Recall that the derived series of a group is the following: $G^{(0)}\supseteq G^{(1)}\supseteq G^{(2)}\supseteq \cdots\;$ where $G^{(0)}=G$ and $G^{(n)}=[G^{(n-1)},G^{(n-1)}]$. Alternatively, let $\delta_0=x_1$ and $\delta_k=[\delta_{k-1}(x_1,x_2,\ldots,x_{2^{k-1}}),\delta_{k-1}(x_{2^{k-1}+1},\ldots,x_{2^k})]$. Then $G^{(k)}=\delta_k(G)$ is precisely the verbal subgroup of $G$ induced by the word $\delta_k$.
Shumyatsky defines the following: Every element of $G$ is a $\delta_0^{*}$-commutator. Let $k\geq 1$. Let $Y$ be the set of all elements of $G$ consisting of all powers of $\delta_{k-1}^*$-commutators. An element is a $\delta_k^{*}$ commutator if it is of the form $[x,y]$ where $x,y\in Y$ and $(|x|,|y|)=1$. Define $\delta_k^{*}(G)$ as the subgroup of $G$ generated by $\delta_k^{*}$-commutators.

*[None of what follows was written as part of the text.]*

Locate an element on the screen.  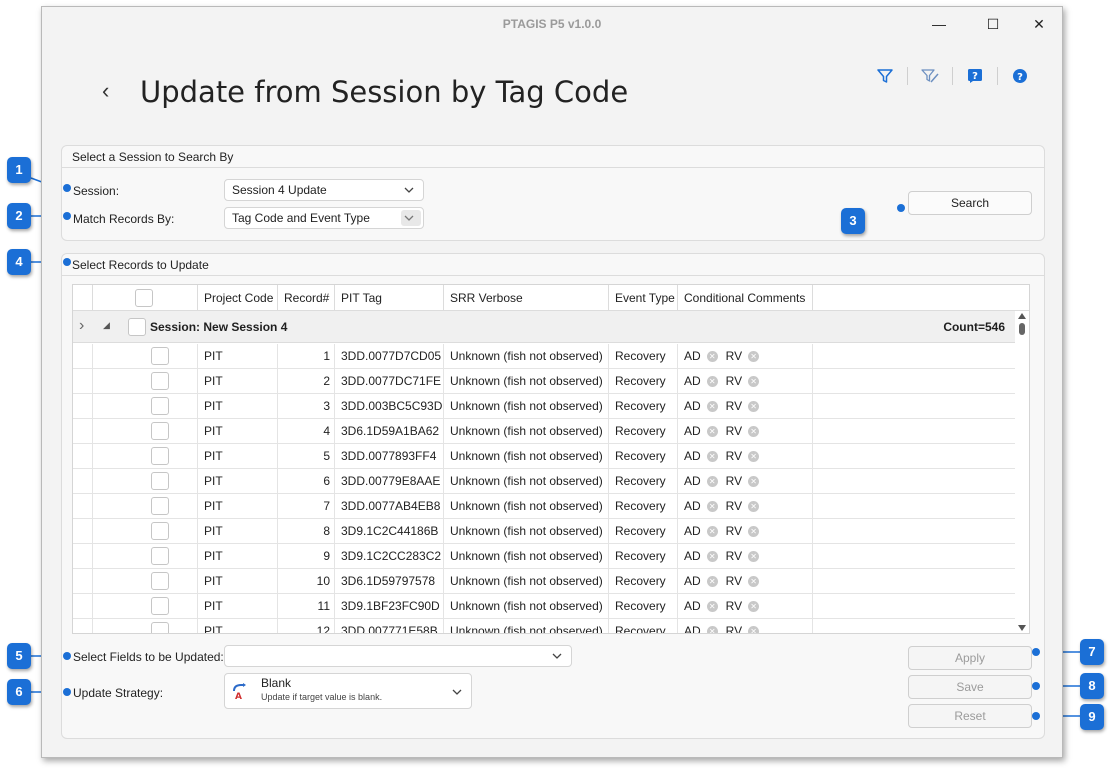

He goes on to prove the following:
A finite group is solvable of fitting height atmost $k$ if and only if $\delta_{k}^*(G)=1$.
My question is on the definition of $\delta_k^{*}(G)$. We could have defined it as follows: $\delta_0^{*}(G)=G$. $\delta_1^*(G)$ is the subgroup generated by all coprime commutators in $G^{(1)}=[G,G]$ and in general $\delta_k^{*}(G)$ is the subgroup generated by the coprime commutators of $G^{(k)}$. Is this the same as what he defines as $\delta_k^*(G)$. I am confused with the set $Y$ being taken as the power of $\delta_{k-1}^*$-commutators and what is actually going on there. Any kind of help will be highly appreciated. Thank you.